If the HOR is not statistically significant, we cannot conclude that effect modification is present. In this case, we assume the odds ratio between disease and allele/genotype is constant across the strata of the risk factor,i.e. the risk of disease given a particular allele/genotype is the same in both age groups. We denote this constant odds ratio as the common odds ratio. In the case of no effect modification, a risk factor may confound the common odds ratio. That is, controlling for the risk factor may decrease or increase the common odds ratio. This is analogous to multiple regression, where regression slopes may change depending on whether other variables are included in the regression model. In the case of the common odds ratio, we estimated the common odds ratio and confidence interval and tested its significance with the Fisher exact test not adjusting for the risk factor, and then compared these results with the common odds ratio estimate and corresponding exact confidence interval and tested adjusting (i.e. controlling) for the risk factor(39). If the p values for the two tests differed (e.g. one was significant and one was not) we then concluded that the risk factor confounded the odds ratio between disease and the allele/genotype. If the p values were similar, we concluded that confounding did not exist. If a risk factor is confounding, i.e. separate correlations exist (p < 0.05) between a particular allele/genotype and the confounding factor, as well as between the confounding factor and RDS, a spurious association between the allele and RDS may be observed if no adjustment is made for the confounder(third variable).

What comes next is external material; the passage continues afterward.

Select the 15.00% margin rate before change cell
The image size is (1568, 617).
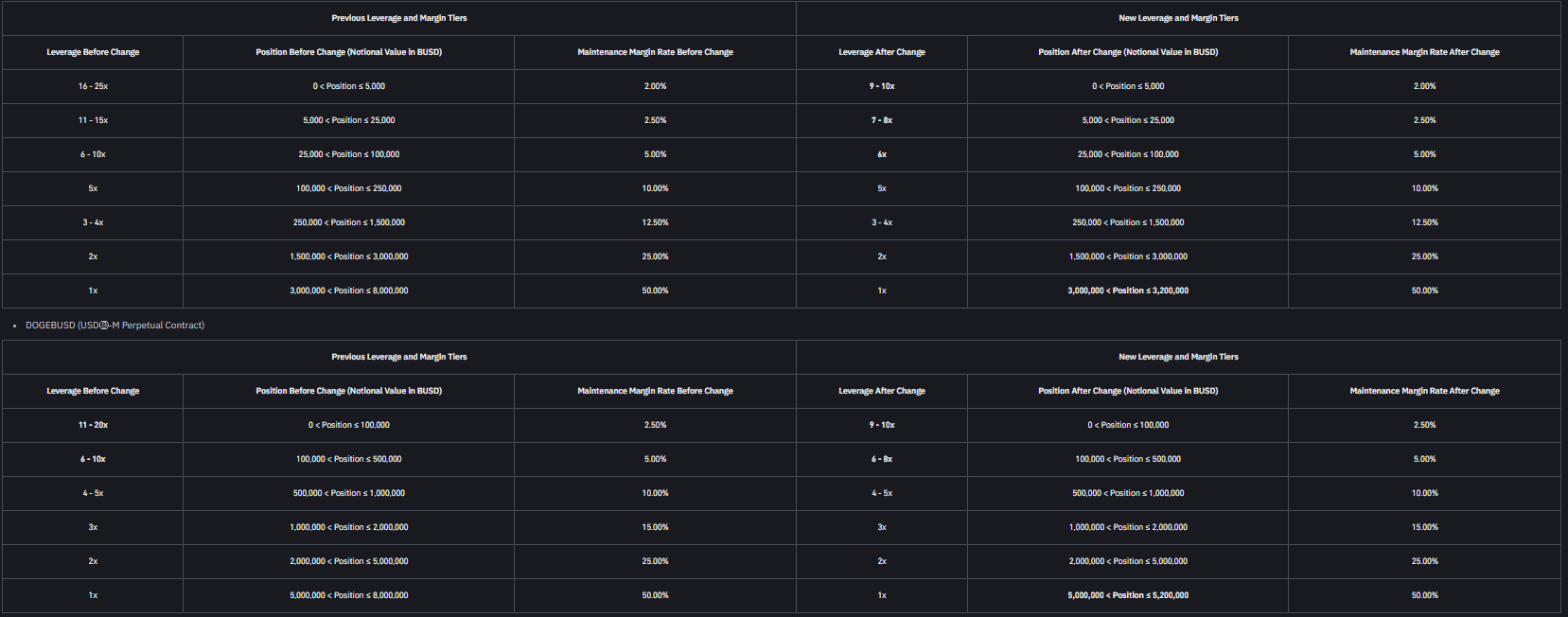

Distribution of SP-A Alleles and Genotypes
Race. The overall distribution of the genotypes for each SP-A gene was not significantly different between the control and RDS populations within each race (SP-A1: for white p = 0.27 and for black p = 0.23; SP-A2: for white p = 0.58 and for black p = 0.82). The frequencies of the alleles and individual genotypes of SP-A1 and SP-A2 within each race (data not shown) were also not different between control and RDS. Tables 2 and 3 show the odds ratios and their corresponding confidence intervals for the alleles and genotypes in controls and RDS. The odds ratios of several alleles and genotypes, e.g. 6A2, 1A0, 6A3/6A3, 1A0/1A0, and others, were in the opposite directions for black(control and RDS groups) and white (control and RDS groups)(Tables 2 and 3). For example, the odds ratios for 6A2 were 0.57 (<1) in black and 1.29 (>1) in white subjects. This observation points to possible differences between the two race groups. The frequencies of alleles/genotypes with odds ratios in the opposite direction are shown in Figure 1 to illustrate the differences between the races. It is of note that these differences in odds ratios between the races are not general phenomena but specific to certain alleles and genotypes. However, the HOR that tests whether the odds ratios for a particular allele/genotype are the same in two sets of groups reached statistical significance only in the case of 6A3/6A3(Table 3). The 95% confidence interval for 6A3/6A3 was fairly large and this was probably due to sample size (n = 11 control) in black and/or due to the low frequency of the genotype in white subjects. The low sample size in the control black group may contribute to the lack of statistical significance with the other alleles/genotypes despite the differences in odds ratios. Effect modification by race cannot be excluded. Therefore, black and white subjects were analyzed separately.
The distributions of SP-A1 genotypes in RDS white and RDS black were significantly different (n = 106 RDS white and n = 37 RDS black, p < 0.001), but the distributions in control white and control black were not different (n = 86 control white and n = 12 control black, p = 0.88). Similarly, the overall distribution of SP-A2 genotypes was significantly different between RDS white and RDS black (n = 106 RDS white and n = 35 RDS black,p < 0.0001), but not between control white and control black(n = 85 control white and n = 11 control black,p = 0.36). The frequencies of certain SP-A1 alleles were also significantly different between RDS white and RDS black populations compared with their corresponding control subjects (6A2, p = 0.0002; 6A3, p < 0.0001; 6A4, p = 0.019). Comparable results were obtained for SP-A2 alleles (1A0, p< 0.0001; 1A1, p = 0.0007; 1A2, p = 0.0087). 1A0, 6A2, and 6A4 alleles were overrepresented in the RDS white population, whereas 1A1, 1A2, and 6A3 were significantly more frequent in the RDS black population. It is possible that this differential distribution of SP-A alleles/genotypes in the two races may contribute to the above noted differences in the odds ratios.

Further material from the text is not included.